Step-by-Step Guide: Handling Text Files in Hive
Text Files in Hive
In this artcle , we explain on Text files are a fundamental and widely supported file format within Apache Hive, serving as a basic and easily understandable way to store data.
The TextFile format is the default storage format in Hive.
Data is stored as plain text, typically CSV or TSV.
Each line represents one row, and columns are separated by delimiters (like comma , or tab \t).
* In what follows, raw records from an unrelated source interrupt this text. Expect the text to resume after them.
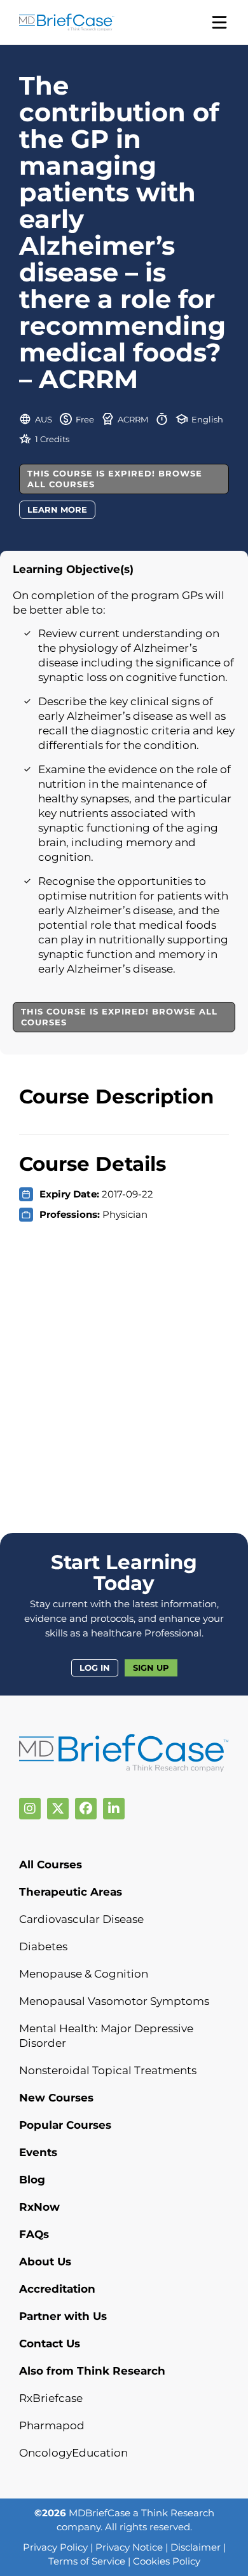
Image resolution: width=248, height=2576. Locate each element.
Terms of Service (86, 2561)
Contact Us (49, 2343)
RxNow (39, 2207)
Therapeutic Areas (70, 1891)
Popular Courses (65, 2125)
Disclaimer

Pros: Easy to create and read
Cons: Not optimized for performance or compression
Use the STORED AS TEXTFILE clause when creating a table.
CREATE TABLE employees (
id INT,
name STRING,
department STRING,
salary DOUBLE
)
ROW FORMAT DELIMITED
FIELDS TERMINATED BY ','
STORED AS TEXTFILE;
FIELDS TERMINATED BY ',' specifies the column delimiter.
Data will be stored in the default Hive warehouse directory.
Use the LOAD DATA command to load text data from HDFS or local file system.
LOAD DATA INPATH '/user/hive/input/employees.csv'
INTO TABLE employees;
The file should be plain text (CSV/TSV) without headers.
Hive moves the file into the table’s directory.
If your text files already exist in HDFS and are shared with other systems, use an external table.
CREATE EXTERNAL TABLE customers (
id INT,
name STRING,
email STRING
)
ROW FORMAT DELIMITED
FIELDS TERMINATED BY ','
STORED AS TEXTFILE
LOCATION '/user/hive/external/customers';
Dropping this table will not delete the actual files.
You can query text data like any other Hive table:
SELECT name, department FROM employees WHERE salary > 50000;
You can define custom delimiters for complex text data.
CREATE TABLE logs (
id INT,
message STRING
)
ROW FORMAT DELIMITED
FIELDS TERMINATED BY '|'
STORED AS TEXTFILE;
Since TextFile is not performance optimized, you can convert it to ORC or Parquet for faster queries.
CREATE TABLE employees_orc STORED AS ORC AS
SELECT * FROM employees;
Use TextFile for small, raw, or initial data ingestion.
Convert to ORC/Parquet for production workloads.
Ensure consistent delimiters in text files.
Avoid loading very large text files directly; split them if needed.
Validate data formats before loading.
This step-by-step tutorial helps you handle text files efficiently in Hive for smooth data ingestion and querying.